You can smell the sulphur pouring out of Noboribetsu's steam vents long before you arrive. The tiny town's variety of mineral-rich waters and steaming landscape are courtesy of Jigokudani, a volcanic valley (also known as "Hell Valley") about a five-minute walk above the bus stop. Jigokudani is a remarkable and otherworldly sight of hissing steam vents and sulphur-rich creeks surrounded by pristine green woodland. Back in town, there is a large number of bathing facilities, including private complexes at hotels and ryokans (many accessible to non-guests with day passes), and an indoor public bathhouse.
Like Hakone, Kinugawa has long been an onsen idyll for Tokyoites wanting to get out of the city. The onsen's namesake is the tranquil Kinugawa River, near Nikko. Kinugawa's 70s-era tourism boom is still apparent in the form of inelegant high-rises crowding the riverbanks, but rustic riverside inns, walking trails, and public parks help offset the somewhat blighted scenery.
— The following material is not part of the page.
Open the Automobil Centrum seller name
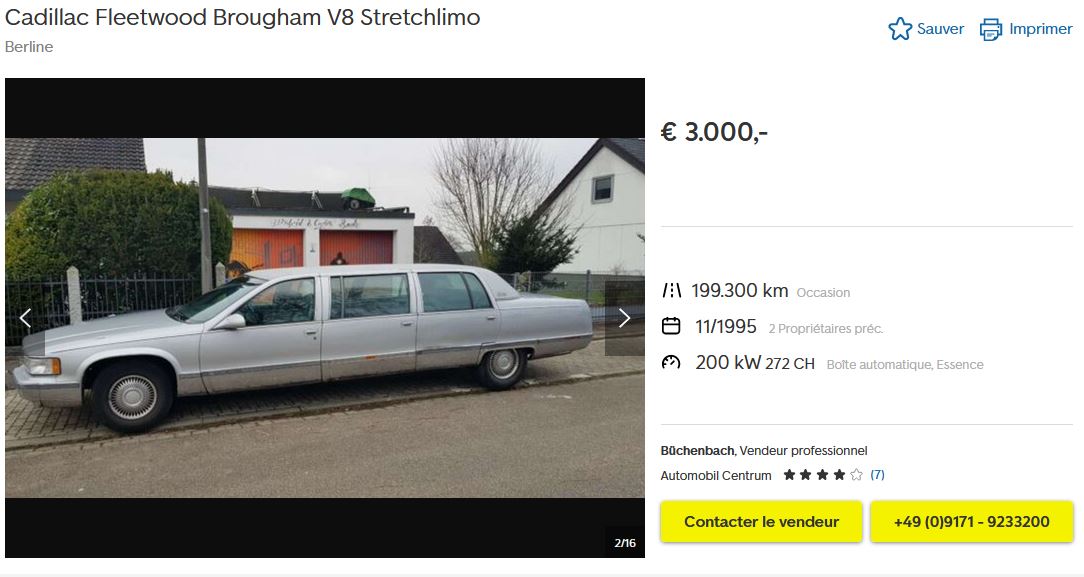 [x=716, y=475]
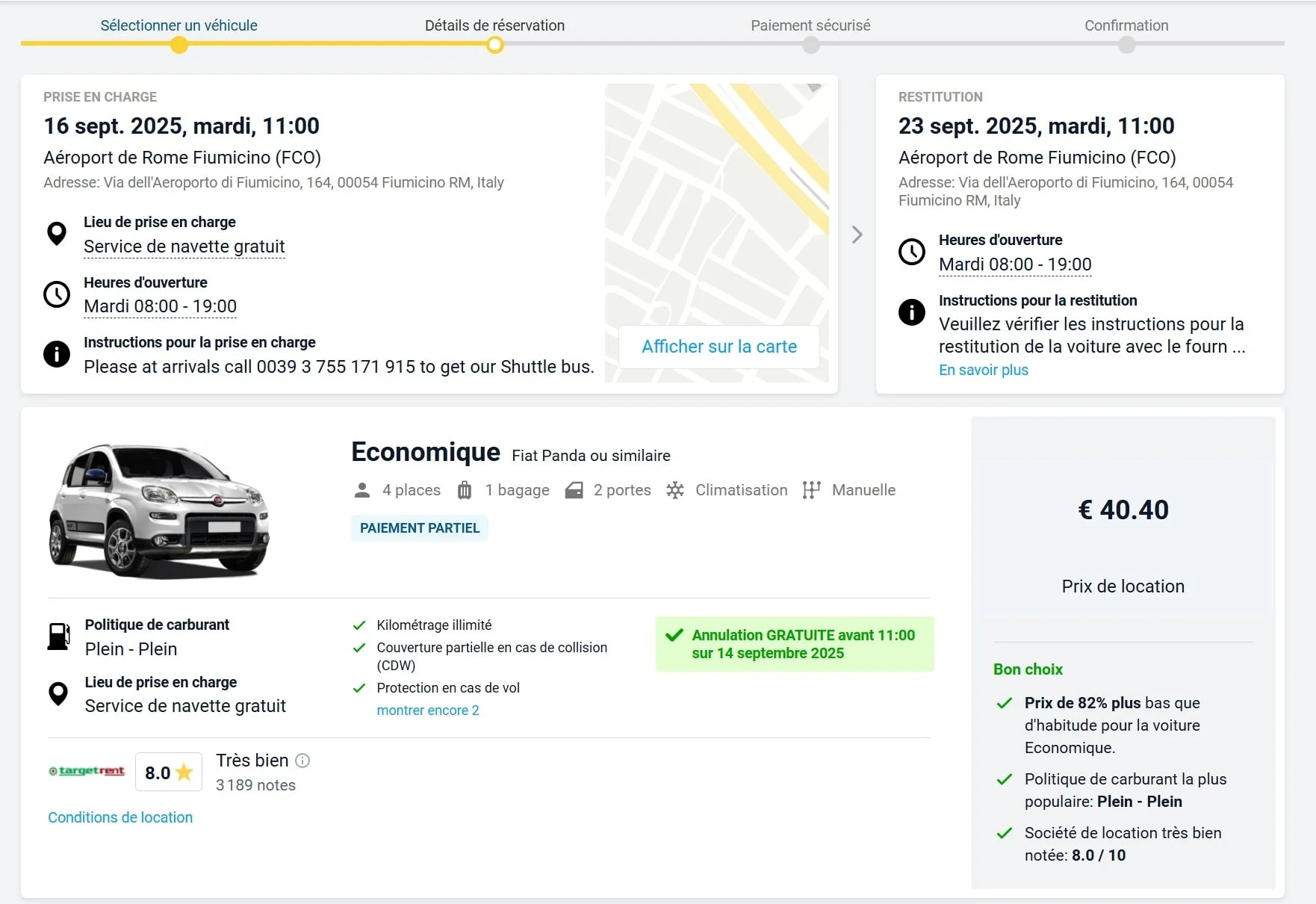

Of course the area's main asset is its many soaking options, from private hotel complexes to open-air, river-view bathhouses, as well as nearby hot spring destinations, like Okukinu and Yunishigawa, in neighboring valleys.
Along with Kusatsu and Arima, an onsen in Kobe, Gero is one of the oldest hot spring destinations in Japan. Don't be surprised to see visitors wandering the streets here in bathrobes; many do so as they bath-hop across the town, trying out the various foot spas and thermal springs. There is even a free open-air bath by the river that winds through the town. Between soaks, check out Gerohatsu Onsen Museum, which sheds light on Gero's 1,000-year history -- and offers gorgeous panoramic views of the town's mountain scenery.